- [WHAT TO DO]: Copy out the rows below word for word, but leave the pictures out.

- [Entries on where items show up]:
____

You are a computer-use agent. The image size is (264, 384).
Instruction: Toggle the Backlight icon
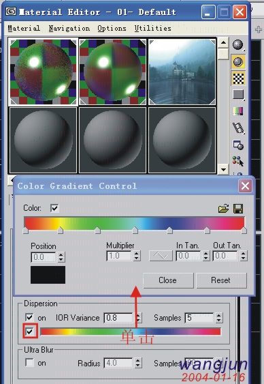[x=238, y=61]
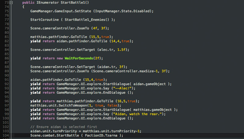244x139 pixels.
Task: Place cursor on FactionID.Tzarna argument
Action: point(101,135)
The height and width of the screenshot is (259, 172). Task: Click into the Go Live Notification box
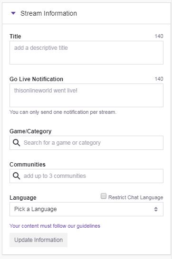(x=86, y=95)
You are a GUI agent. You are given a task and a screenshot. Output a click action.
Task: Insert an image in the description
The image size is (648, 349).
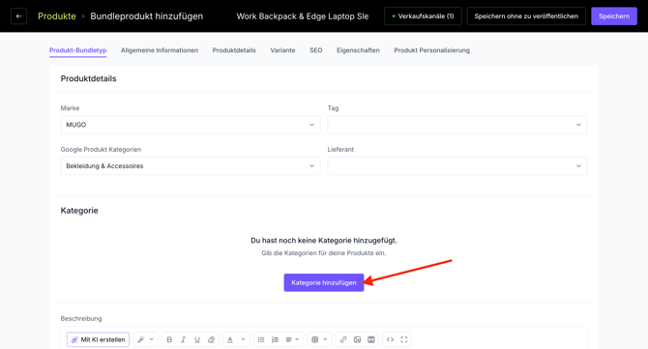coord(357,339)
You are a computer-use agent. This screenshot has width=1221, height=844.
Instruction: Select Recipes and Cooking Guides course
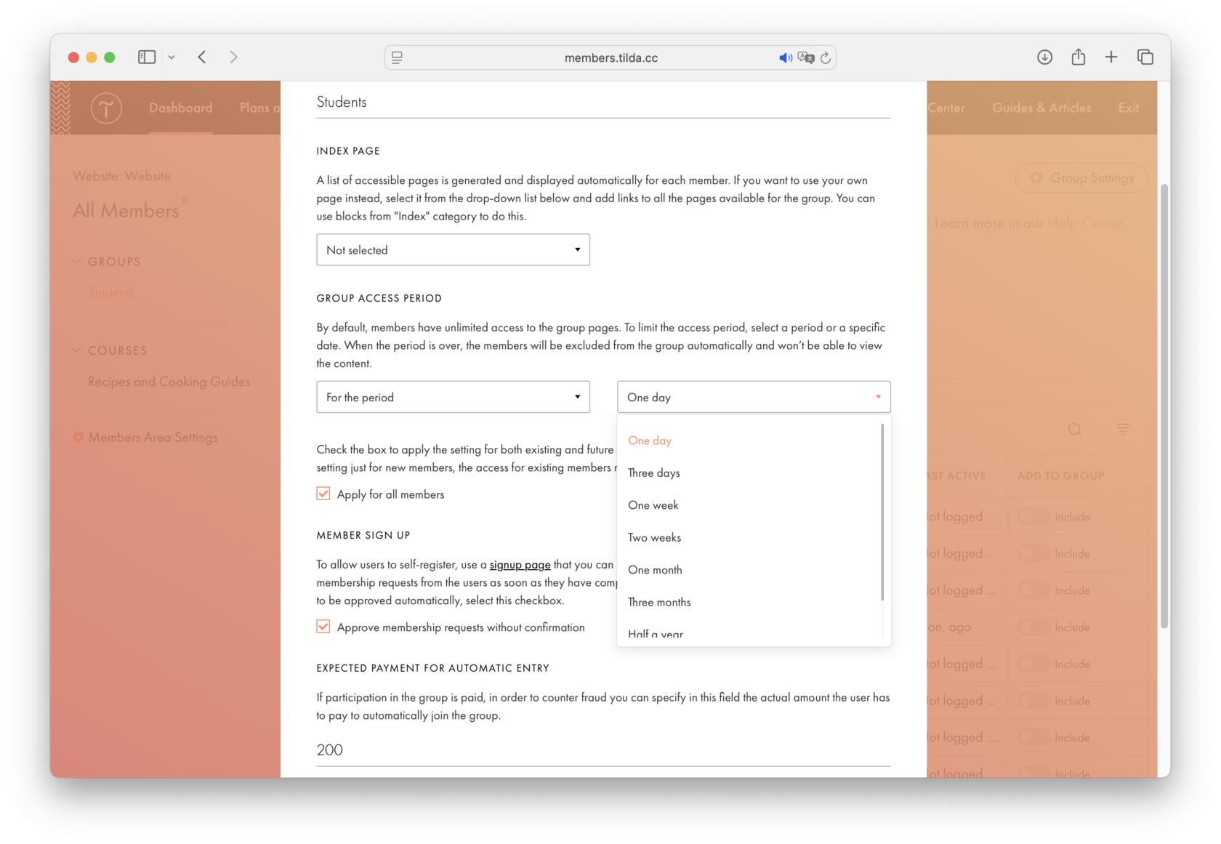click(x=168, y=381)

____

- [WRITTEN RESPONSE]:
You are a computer-use agent. The image size is (264, 384).
Instruction: Toggle the Backlight icon
[x=238, y=61]
244x139 pixels.
Task: Place cursor on FactionID.Tzarna argument
Action: point(101,135)
The height and width of the screenshot is (259, 172). Task: Click into the Go Live Notification box
(x=86, y=95)
You are a GUI agent. You are given a task and a screenshot. Output a click action.
Task: Insert an image in the description
The image size is (648, 349).
coord(357,339)
You are a computer-use agent. This screenshot has width=1221, height=844.
Instruction: Select Recipes and Cooking Guides course
click(x=168, y=381)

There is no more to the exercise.